• [YOUR TASK] Leaving out every picture, transcribe the lines from the line that contains "Where should I click to: Select" to the end of the entries below, both ends included.

[Data entries]
== Segment start ==

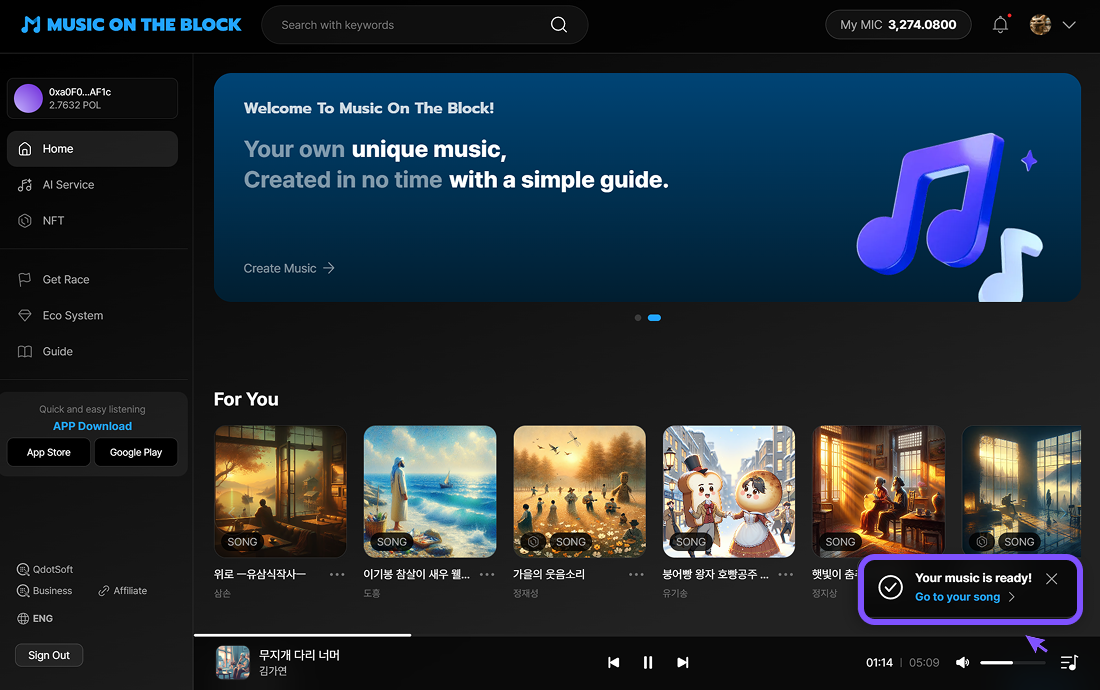Pause the currently playing song
This screenshot has width=1100, height=690.
point(648,662)
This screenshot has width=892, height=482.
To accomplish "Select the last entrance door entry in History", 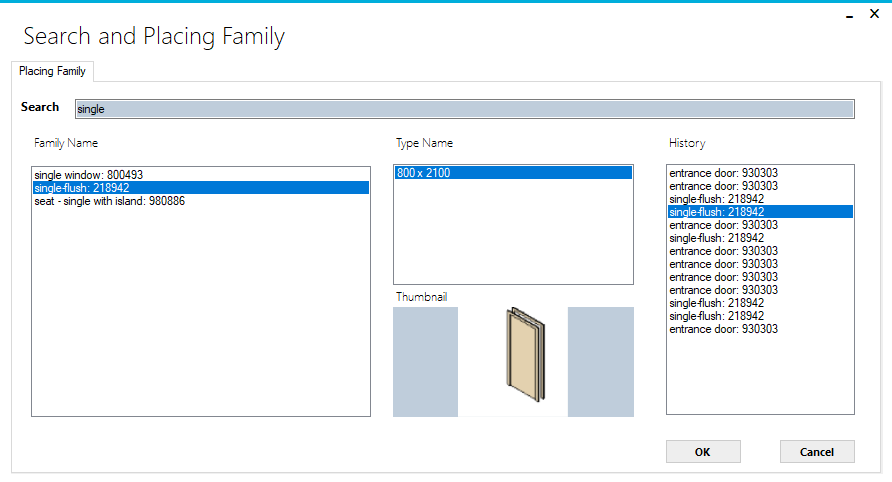I will (724, 329).
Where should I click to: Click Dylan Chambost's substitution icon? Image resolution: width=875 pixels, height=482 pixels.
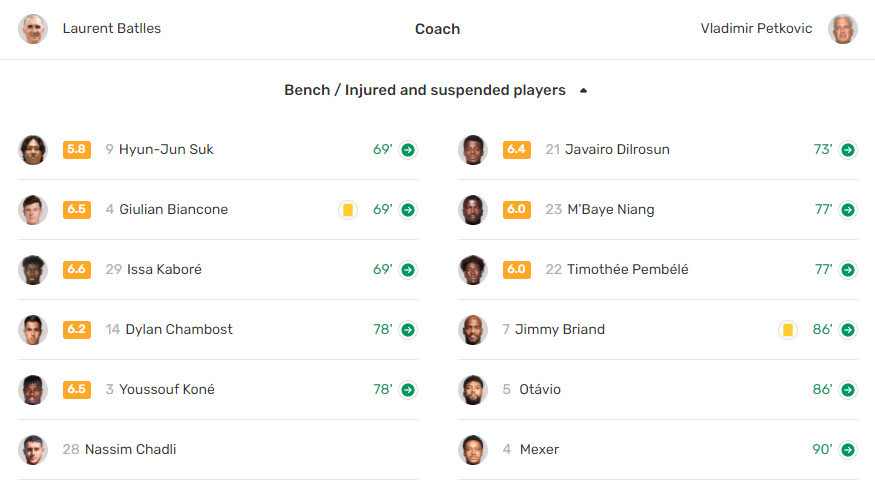pyautogui.click(x=408, y=330)
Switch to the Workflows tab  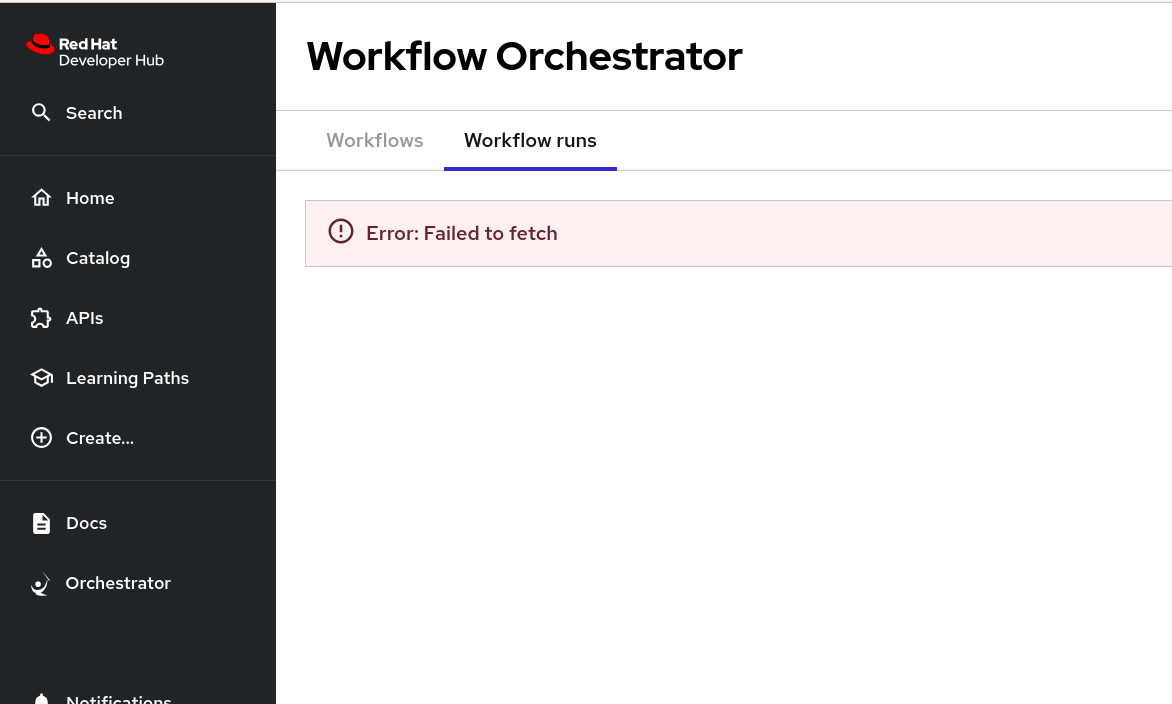(375, 140)
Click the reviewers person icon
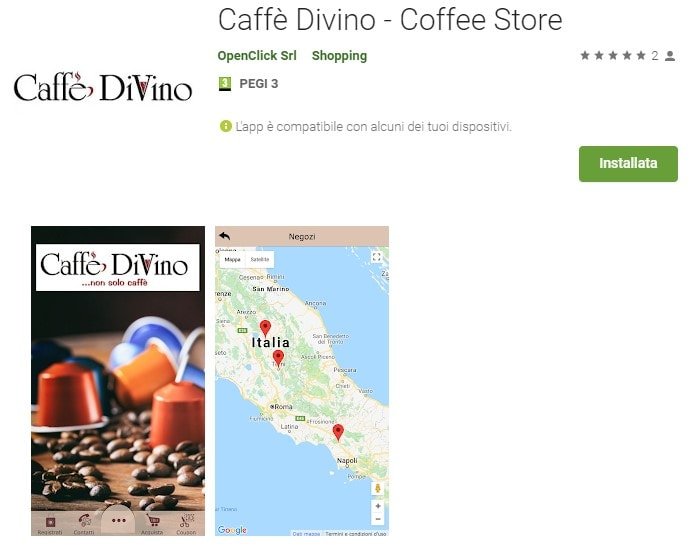This screenshot has height=550, width=700. point(670,56)
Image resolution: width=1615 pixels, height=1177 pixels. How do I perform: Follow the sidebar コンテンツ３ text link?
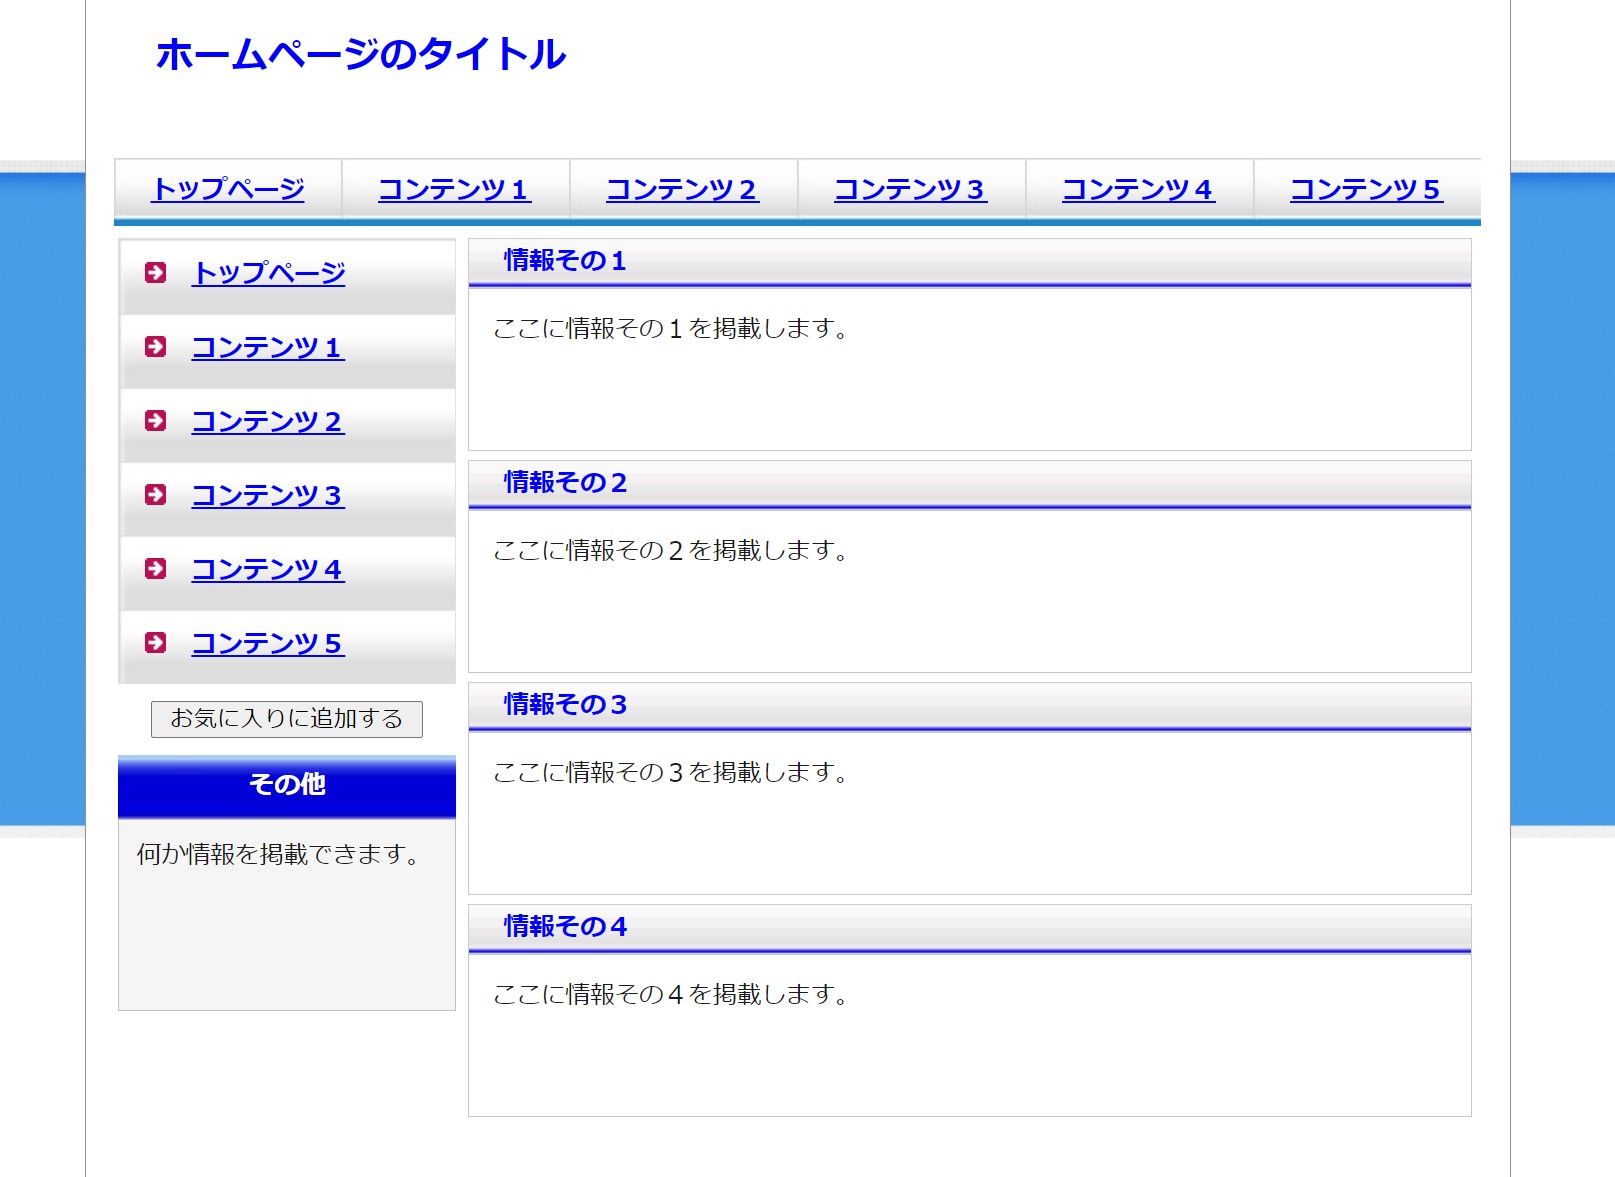coord(268,495)
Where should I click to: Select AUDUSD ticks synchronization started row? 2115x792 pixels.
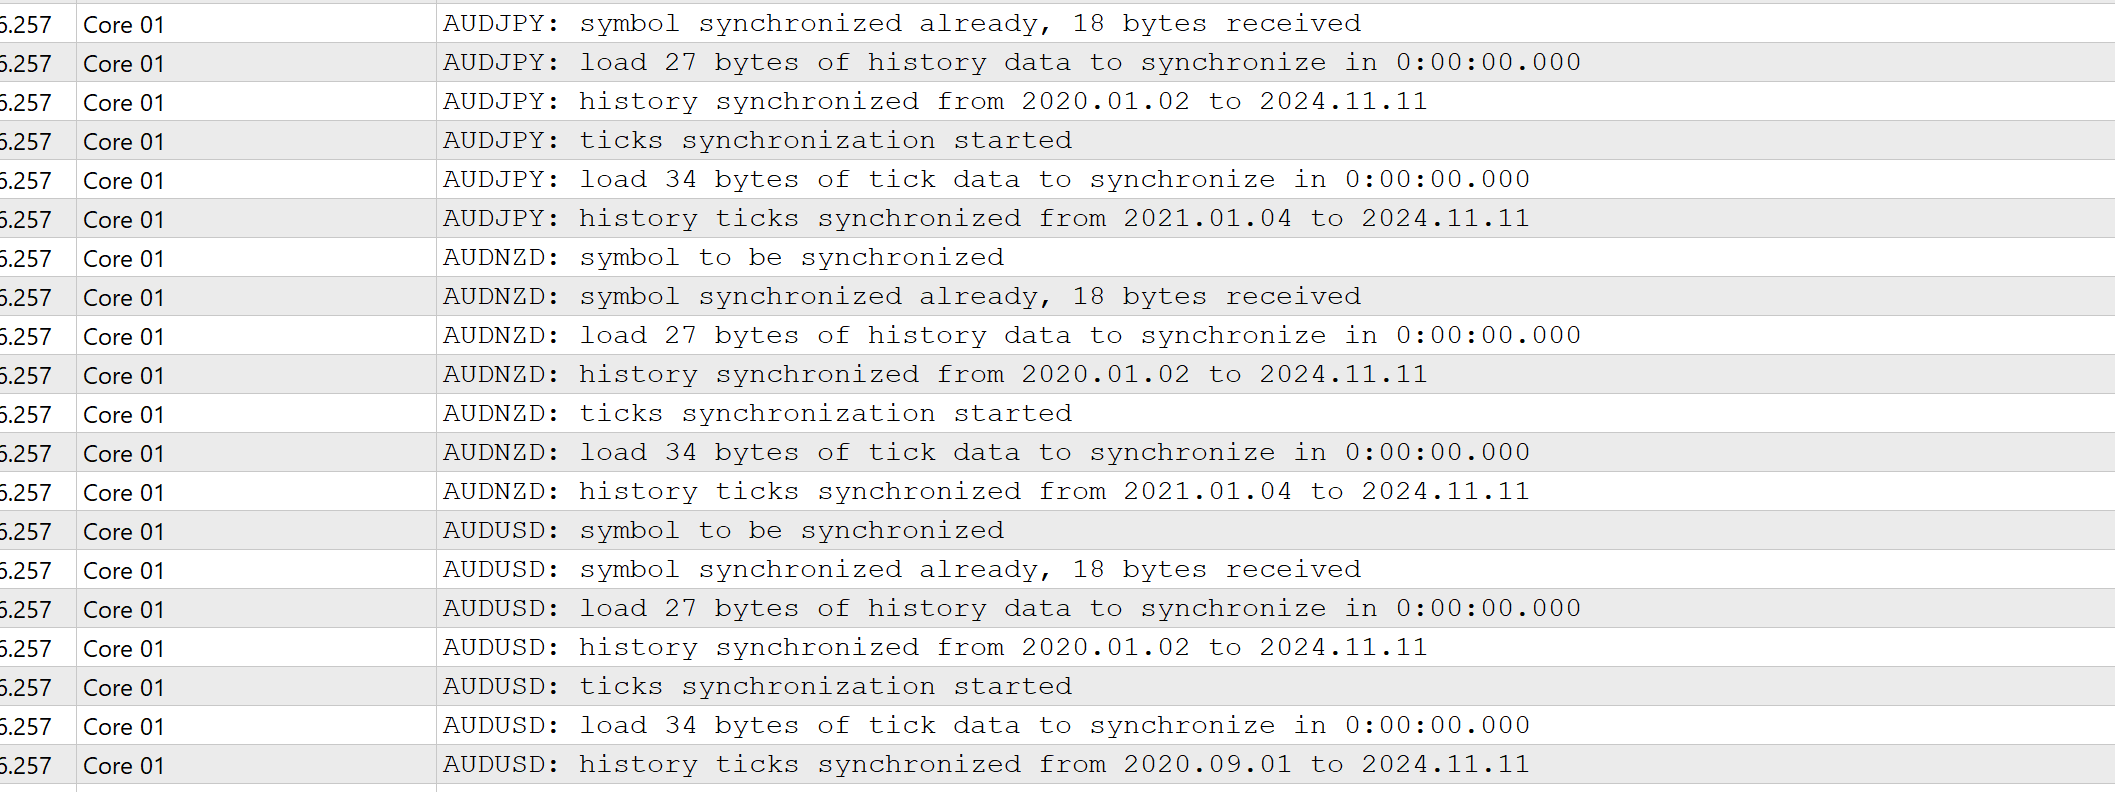pos(1057,686)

== Segment end ==

• [RESPONSE BOX]
Where should I click to: Select AUDUSD ticks synchronization started row? 2115x792 pixels.
pos(1057,686)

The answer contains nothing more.